Reading about attracting news audiences and revenue for online news sites has often been depressing. Even for someone who believes in the need for meeting the audience where it is and adapting to the needs of online and mobile news consumers, at times it has felt like the future was heading toward a world dominated by Buzzfeedy listicles and clickbait and Upworthy-worthy headlines, where all advertising revenue is forever lagging and all audiences are zephyrlike transients.
You can simultaneously believe that not just journalism but locally oriented journalism is necessary for society but feel overwhelmed by skepticism about how many people out there have the same belief and will actively seek it in numbers that will support some kind of sustainable revenue model.
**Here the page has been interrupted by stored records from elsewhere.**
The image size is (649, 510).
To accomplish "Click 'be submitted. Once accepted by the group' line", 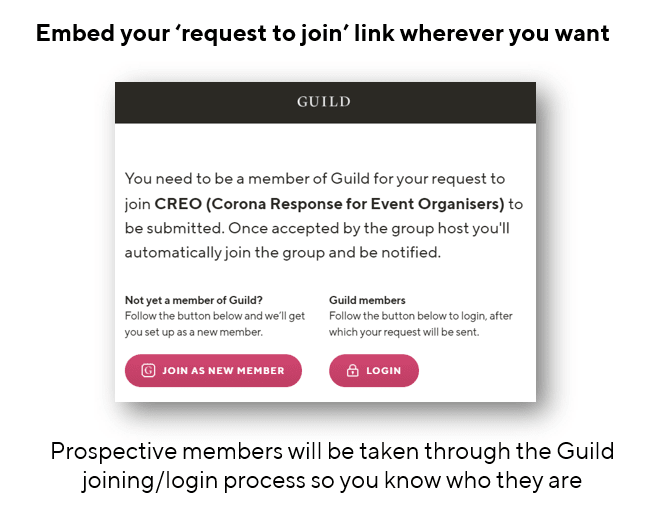I will (317, 228).
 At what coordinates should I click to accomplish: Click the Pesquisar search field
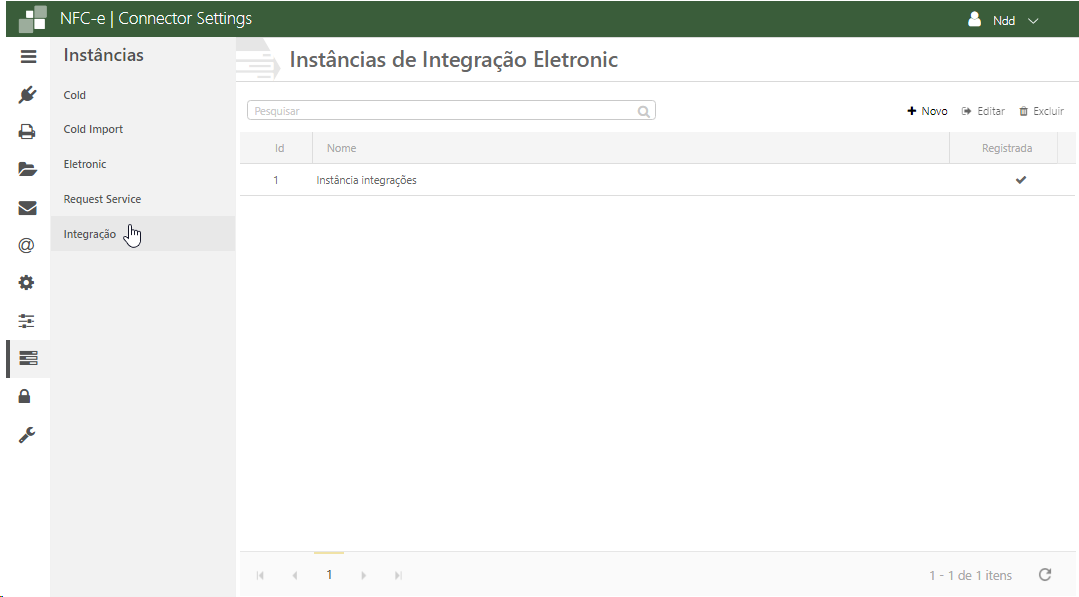[443, 111]
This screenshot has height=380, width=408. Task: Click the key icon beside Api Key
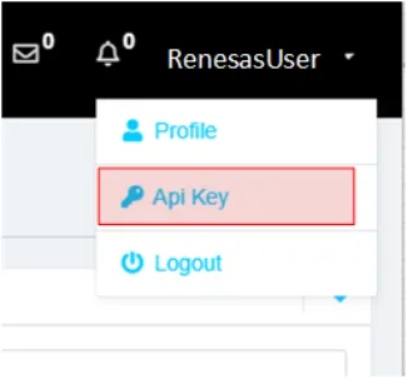coord(132,197)
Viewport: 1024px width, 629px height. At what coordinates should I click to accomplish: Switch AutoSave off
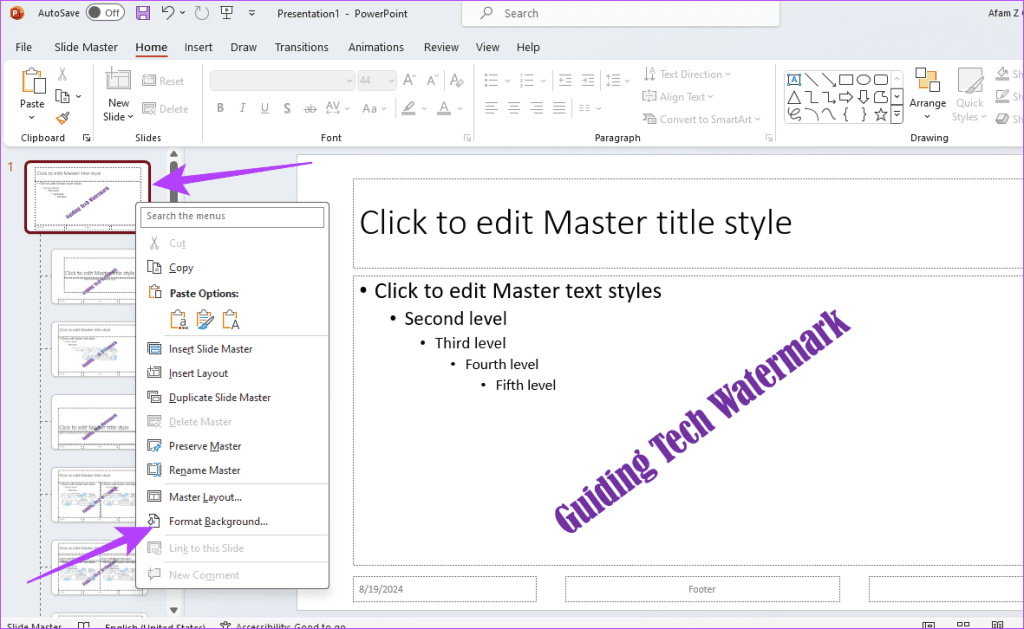(x=104, y=12)
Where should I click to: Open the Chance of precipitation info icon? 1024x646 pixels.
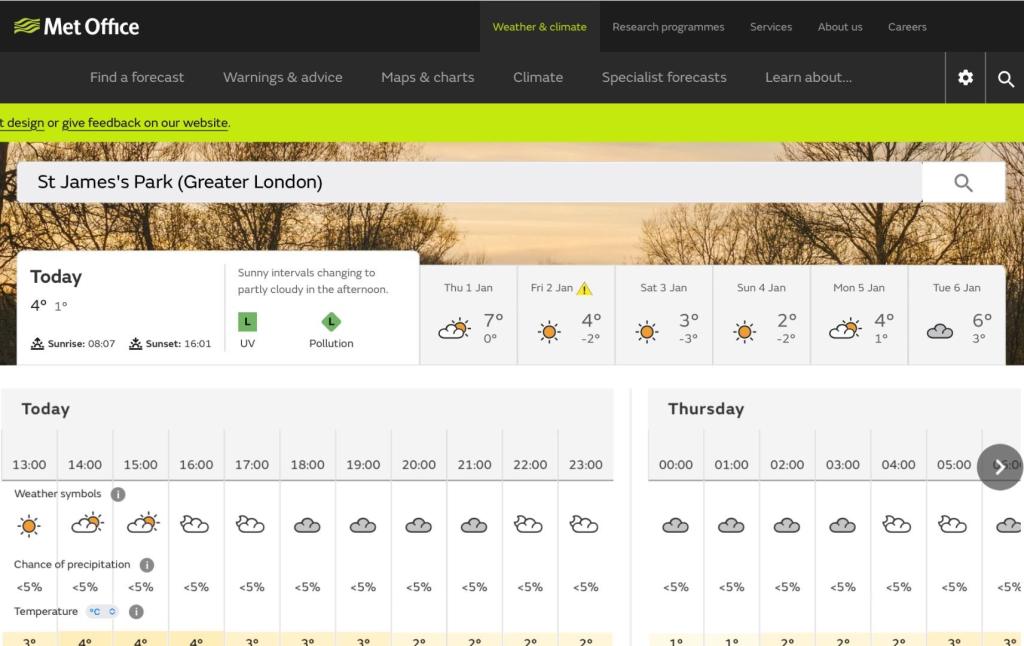pos(147,565)
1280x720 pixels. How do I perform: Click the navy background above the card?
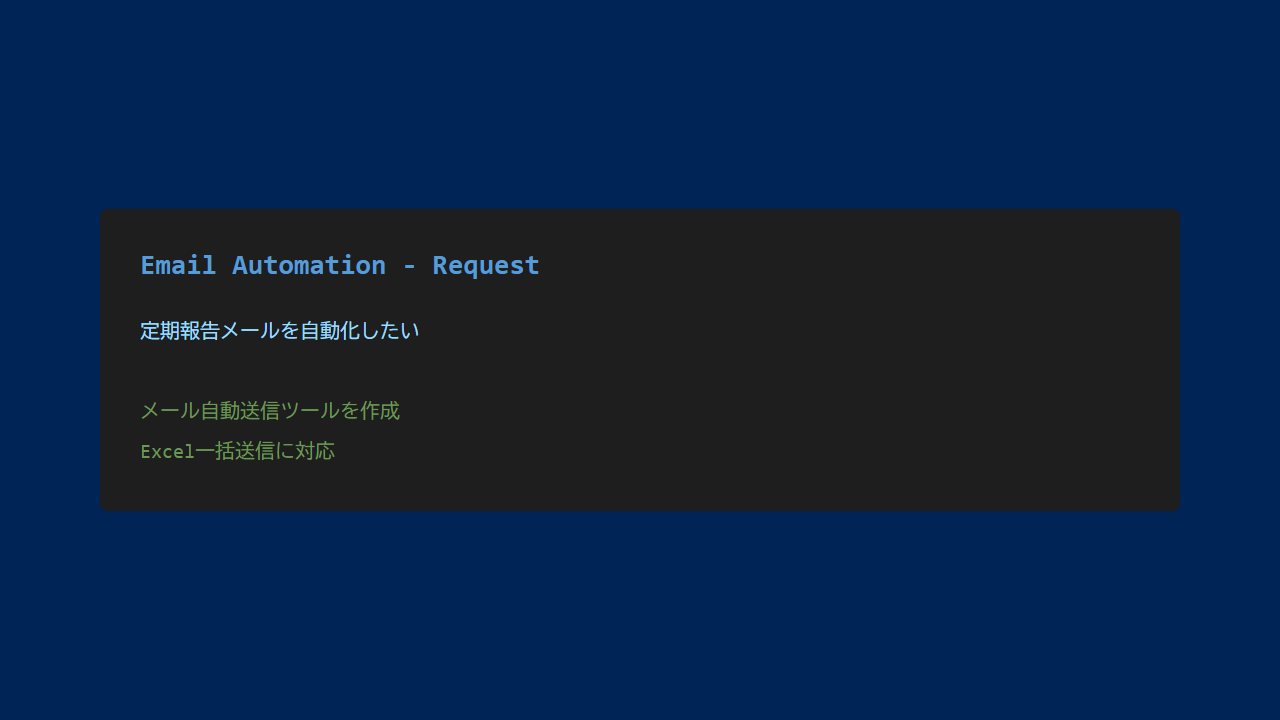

But recent weeks have brought some research to stoke your optimism.
The American Press Institute reported this week on a survey by the Media Insight Project, an initiative of the American Press Institute and the Associated Press-NORC Center for Public Affairs Research, about news-consumption habits:
“When asked to volunteer how they came to the news, people tend think less about the device than the news gathering source and the means of discovery (social media or search). Taken in combination, the findings suggest that people make conscious choices about where they get their news and how they get it, using whatever technology is convenient at the moment.”
The survey also found that people do notice what strengths different news organizations have, for instance turning to local TV sources (TV itself or a TV station’s website) for weather, traffic, crime, and health news, and newspaper sources for news about their local town or city, for news about arts and culture, and for news about schools and education.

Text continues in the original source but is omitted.